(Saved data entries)
Start of Block

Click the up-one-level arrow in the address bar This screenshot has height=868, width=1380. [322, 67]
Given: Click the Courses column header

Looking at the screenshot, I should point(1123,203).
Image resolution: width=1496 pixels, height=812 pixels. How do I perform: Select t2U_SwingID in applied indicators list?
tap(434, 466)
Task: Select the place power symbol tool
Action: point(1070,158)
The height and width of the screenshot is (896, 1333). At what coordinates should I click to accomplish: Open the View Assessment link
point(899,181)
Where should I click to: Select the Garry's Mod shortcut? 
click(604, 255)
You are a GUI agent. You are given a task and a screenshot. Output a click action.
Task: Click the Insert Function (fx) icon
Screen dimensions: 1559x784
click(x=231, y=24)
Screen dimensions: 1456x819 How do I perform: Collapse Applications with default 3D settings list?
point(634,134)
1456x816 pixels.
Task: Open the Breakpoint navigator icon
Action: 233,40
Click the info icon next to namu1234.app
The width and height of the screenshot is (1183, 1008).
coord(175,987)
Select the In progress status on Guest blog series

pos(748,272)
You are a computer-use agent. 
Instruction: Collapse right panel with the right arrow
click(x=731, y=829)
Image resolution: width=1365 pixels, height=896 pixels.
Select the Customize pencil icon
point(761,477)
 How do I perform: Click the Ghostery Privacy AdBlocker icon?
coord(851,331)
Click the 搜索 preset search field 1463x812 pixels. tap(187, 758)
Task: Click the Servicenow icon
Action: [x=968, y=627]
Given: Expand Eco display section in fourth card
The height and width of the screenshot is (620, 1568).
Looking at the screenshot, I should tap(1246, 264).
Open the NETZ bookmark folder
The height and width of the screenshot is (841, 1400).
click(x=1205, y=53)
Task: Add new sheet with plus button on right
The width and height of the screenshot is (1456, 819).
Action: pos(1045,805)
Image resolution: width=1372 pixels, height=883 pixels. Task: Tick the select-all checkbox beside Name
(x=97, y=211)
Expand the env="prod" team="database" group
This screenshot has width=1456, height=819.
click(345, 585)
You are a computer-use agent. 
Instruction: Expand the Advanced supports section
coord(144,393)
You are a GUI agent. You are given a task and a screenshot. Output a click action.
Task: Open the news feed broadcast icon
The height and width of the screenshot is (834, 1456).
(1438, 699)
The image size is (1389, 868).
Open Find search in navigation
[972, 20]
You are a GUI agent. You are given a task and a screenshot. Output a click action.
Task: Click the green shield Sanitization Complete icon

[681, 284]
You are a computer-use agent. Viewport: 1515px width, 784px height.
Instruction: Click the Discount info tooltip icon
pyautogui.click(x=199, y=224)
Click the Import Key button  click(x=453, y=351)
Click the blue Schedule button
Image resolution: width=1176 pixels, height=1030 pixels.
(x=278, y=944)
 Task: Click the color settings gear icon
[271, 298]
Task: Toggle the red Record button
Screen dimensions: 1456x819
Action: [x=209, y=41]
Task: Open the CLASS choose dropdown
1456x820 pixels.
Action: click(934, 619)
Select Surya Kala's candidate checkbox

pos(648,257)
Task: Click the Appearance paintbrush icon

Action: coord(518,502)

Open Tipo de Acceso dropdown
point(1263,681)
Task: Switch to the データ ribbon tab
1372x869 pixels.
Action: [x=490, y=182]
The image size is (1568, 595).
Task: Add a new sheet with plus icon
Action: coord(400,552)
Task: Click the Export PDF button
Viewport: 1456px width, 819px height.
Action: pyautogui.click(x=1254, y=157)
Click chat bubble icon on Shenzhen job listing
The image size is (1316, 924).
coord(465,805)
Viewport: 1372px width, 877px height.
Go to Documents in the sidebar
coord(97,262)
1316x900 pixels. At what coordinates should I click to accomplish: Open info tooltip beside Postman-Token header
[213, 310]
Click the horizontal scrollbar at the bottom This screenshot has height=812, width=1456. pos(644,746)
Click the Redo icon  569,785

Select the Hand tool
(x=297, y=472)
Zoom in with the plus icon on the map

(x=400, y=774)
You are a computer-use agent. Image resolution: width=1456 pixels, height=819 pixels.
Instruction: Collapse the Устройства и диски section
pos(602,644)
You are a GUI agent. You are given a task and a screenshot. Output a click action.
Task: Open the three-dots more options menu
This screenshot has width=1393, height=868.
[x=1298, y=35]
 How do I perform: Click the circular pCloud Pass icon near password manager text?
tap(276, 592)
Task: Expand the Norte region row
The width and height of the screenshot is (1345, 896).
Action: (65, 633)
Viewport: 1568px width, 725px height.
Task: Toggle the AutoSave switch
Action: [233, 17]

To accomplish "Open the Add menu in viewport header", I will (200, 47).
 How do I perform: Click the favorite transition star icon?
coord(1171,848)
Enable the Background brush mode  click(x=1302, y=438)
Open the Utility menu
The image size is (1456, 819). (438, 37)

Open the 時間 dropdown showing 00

End of Block

- **Prompt**: The exact wording of every entry above should be written out again.

- **The answer**:
Click the up-one-level arrow in the address bar This screenshot has height=868, width=1380. [322, 67]
Given: Click the Courses column header

Looking at the screenshot, I should point(1123,203).
Image resolution: width=1496 pixels, height=812 pixels. How do I perform: Select t2U_SwingID in applied indicators list?
tap(434, 466)
Task: Select the place power symbol tool
Action: point(1070,158)
The height and width of the screenshot is (896, 1333). At what coordinates should I click to accomplish: Open the View Assessment link
point(899,181)
Where should I click to: Select the Garry's Mod shortcut? 
click(604, 255)
You are a GUI agent. You are given a task and a screenshot. Output a click action.
Task: Click the Insert Function (fx) icon
Screen dimensions: 1559x784
click(x=231, y=24)
Screen dimensions: 1456x819 How do I perform: Collapse Applications with default 3D settings list?
point(634,134)
1456x816 pixels.
Task: Open the Breakpoint navigator icon
Action: 233,40
Click the info icon next to namu1234.app
The width and height of the screenshot is (1183, 1008).
coord(175,987)
Select the In progress status on Guest blog series

pos(748,272)
You are a computer-use agent. 
Instruction: Collapse right panel with the right arrow
click(x=731, y=829)
Image resolution: width=1365 pixels, height=896 pixels.
Select the Customize pencil icon
point(761,477)
 How do I perform: Click the Ghostery Privacy AdBlocker icon?
coord(851,331)
Click the 搜索 preset search field 1463x812 pixels. tap(187, 758)
Task: Click the Servicenow icon
Action: [x=968, y=627]
Given: Expand Eco display section in fourth card
The height and width of the screenshot is (620, 1568).
Looking at the screenshot, I should tap(1246, 264).
Open the NETZ bookmark folder
The height and width of the screenshot is (841, 1400).
click(x=1205, y=53)
Task: Add new sheet with plus button on right
The width and height of the screenshot is (1456, 819).
Action: pos(1045,805)
Image resolution: width=1372 pixels, height=883 pixels. Task: Tick the select-all checkbox beside Name
(x=97, y=211)
Expand the env="prod" team="database" group
This screenshot has width=1456, height=819.
click(345, 585)
You are a computer-use agent. 
Instruction: Expand the Advanced supports section
coord(144,393)
You are a GUI agent. You are given a task and a screenshot. Output a click action.
Task: Open the news feed broadcast icon
The height and width of the screenshot is (834, 1456).
(1438, 699)
The image size is (1389, 868).
Open Find search in navigation
[972, 20]
You are a GUI agent. You are given a task and a screenshot. Output a click action.
Task: Click the green shield Sanitization Complete icon

[681, 284]
You are a computer-use agent. Viewport: 1515px width, 784px height.
Instruction: Click the Discount info tooltip icon
pyautogui.click(x=199, y=224)
Click the Import Key button  click(x=453, y=351)
Click the blue Schedule button
Image resolution: width=1176 pixels, height=1030 pixels.
(x=278, y=944)
 Task: Click the color settings gear icon
[271, 298]
Task: Toggle the red Record button
Screen dimensions: 1456x819
Action: [x=209, y=41]
Task: Open the CLASS choose dropdown
1456x820 pixels.
Action: click(934, 619)
Select Surya Kala's candidate checkbox

pos(648,257)
Task: Click the Appearance paintbrush icon

Action: coord(518,502)

Open Tipo de Acceso dropdown
point(1263,681)
Task: Switch to the データ ribbon tab
1372x869 pixels.
Action: [x=490, y=182]
The image size is (1568, 595).
Task: Add a new sheet with plus icon
Action: coord(400,552)
Task: Click the Export PDF button
Viewport: 1456px width, 819px height.
Action: pyautogui.click(x=1254, y=157)
Click chat bubble icon on Shenzhen job listing
The image size is (1316, 924).
coord(465,805)
Viewport: 1372px width, 877px height.
Go to Documents in the sidebar
coord(97,262)
1316x900 pixels. At what coordinates should I click to accomplish: Open info tooltip beside Postman-Token header
[213, 310]
Click the horizontal scrollbar at the bottom This screenshot has height=812, width=1456. pos(644,746)
Click the Redo icon  569,785

Select the Hand tool
(x=297, y=472)
Zoom in with the plus icon on the map

(x=400, y=774)
You are a computer-use agent. Image resolution: width=1456 pixels, height=819 pixels.
Instruction: Collapse the Устройства и диски section
pos(602,644)
You are a GUI agent. You are given a task and a screenshot. Output a click action.
Task: Open the three-dots more options menu
This screenshot has width=1393, height=868.
[x=1298, y=35]
 How do I perform: Click the circular pCloud Pass icon near password manager text?
tap(276, 592)
Task: Expand the Norte region row
The width and height of the screenshot is (1345, 896).
Action: (65, 633)
Viewport: 1568px width, 725px height.
Task: Toggle the AutoSave switch
Action: [233, 17]

To accomplish "Open the Add menu in viewport header", I will (200, 47).
 How do I perform: Click the favorite transition star icon?
coord(1171,848)
Enable the Background brush mode  click(x=1302, y=438)
Open the Utility menu
The image size is (1456, 819). (438, 37)

Open the 時間 dropdown showing 00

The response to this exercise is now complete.